Continue the mailing-list reply about the vector extraction patch from its last sentence.

TEXT EXCERPT:
########

Re: [PATCH] tree-optimization/104445 - check for vector extraction support

public inbox for gcc-patches@gcc.gnu.org
 help / color / mirror / Atom feed

From: Richard Biener <rguenther@suse.de>
To: Richard Sandiford <richard.sandiford@arm.com>
Cc: gcc-patches@gcc.gnu.org
Subject: Re: [PATCH] tree-optimization/104445 - check for vector extraction support
Date: Wed, 9 Feb 2022 12:56:59 +0100 (CET)	[thread overview]
Message-ID: <3r24o933-63q1-6227-ps2n-49n2o297n9p@fhfr.qr> (raw)
In-Reply-To: <mptpmnw8fek.fsf@arm.com>

On Wed, 9 Feb 2022, Richard Sandiford wrote:

> Richard Biener <rguenther@suse.de> writes:
> > This adds a missing check to epilogue reduction re-use, namely
> > that we can do hi/lo extracts from the vector when demoting it
> > to the epilogue vector size.
> >
> > I've chosen to add a can_vec_extract helper to optabs-query.h,
> > in the future we might want to simplify the vectorizers life by
> > handling vector-from-vector extraction via BIT_FIELD_REFs during
> > RTL expansion via the mode punning when the vec_extract is not
> > directly supported.
> >
> > I'm not 100% sure we can always do the punning of the
> > vec_extract result to a vector mode of the same size, but then
> > I'm also not sure how to check for that (the vectorizer doesn't
> > in other places it does that at the moment, but I suppose we
> > eventually just go through memory there)?

########

DATA LINES:
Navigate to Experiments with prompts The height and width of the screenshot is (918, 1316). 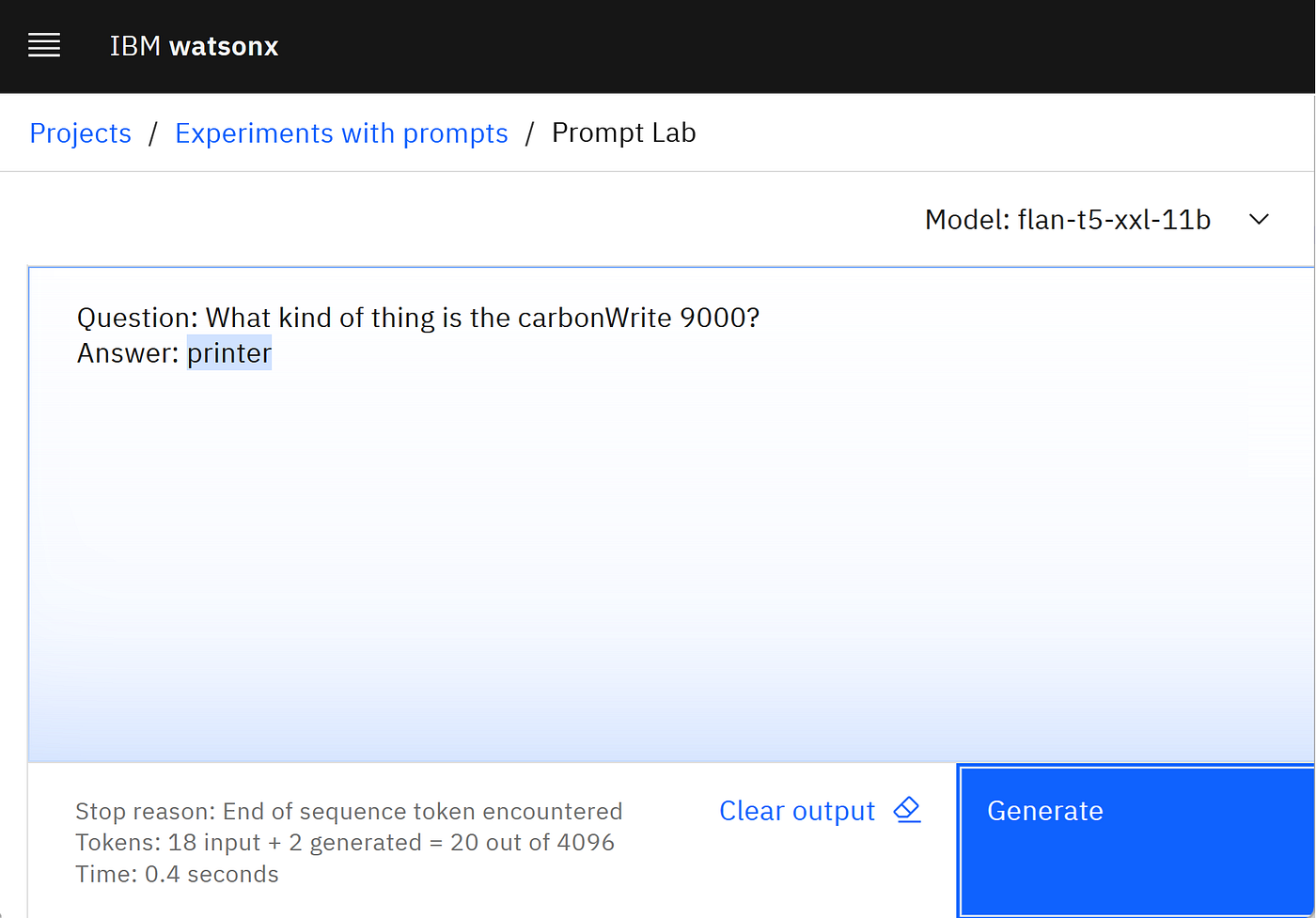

########

RESULT OF THIS EXERCISE:
> >
> > Bootstrap and regtest running on x86_64-unknown-linux-gnu.
> >
> > Does this look OK?
> 
> LGTM.  I guess some of the existing optab checks could be simplified
> using the new helper, but that's a separate clean-up.

Indeed.

I did notice some errors in the patch when digging into whether
there's a bug in the i386 patterns as well though.  I've now
verified we do proper can_vec_extract queries (got the order
wrong for multiple intermediate steps and asked for
vec_extractv8qiv16qi).  Also I mixed up bitsize vs. size for
the int_mode_for_size query.  The issue with x86 is that we
have no v8qi with -m32 -mno-mmx but instead we use DImode,
but we do have v4qi.  I've checked we can handle v16qi -> DImode
extracts via vec_extract_v2didi but we have to punt for
DImode -> v4qi with this simple approach.

I'll think about those cases when we clean this up, possibly next
stage1.

Re-bootstrapping and testing the variant below, will push when
that succeeds.

Richard.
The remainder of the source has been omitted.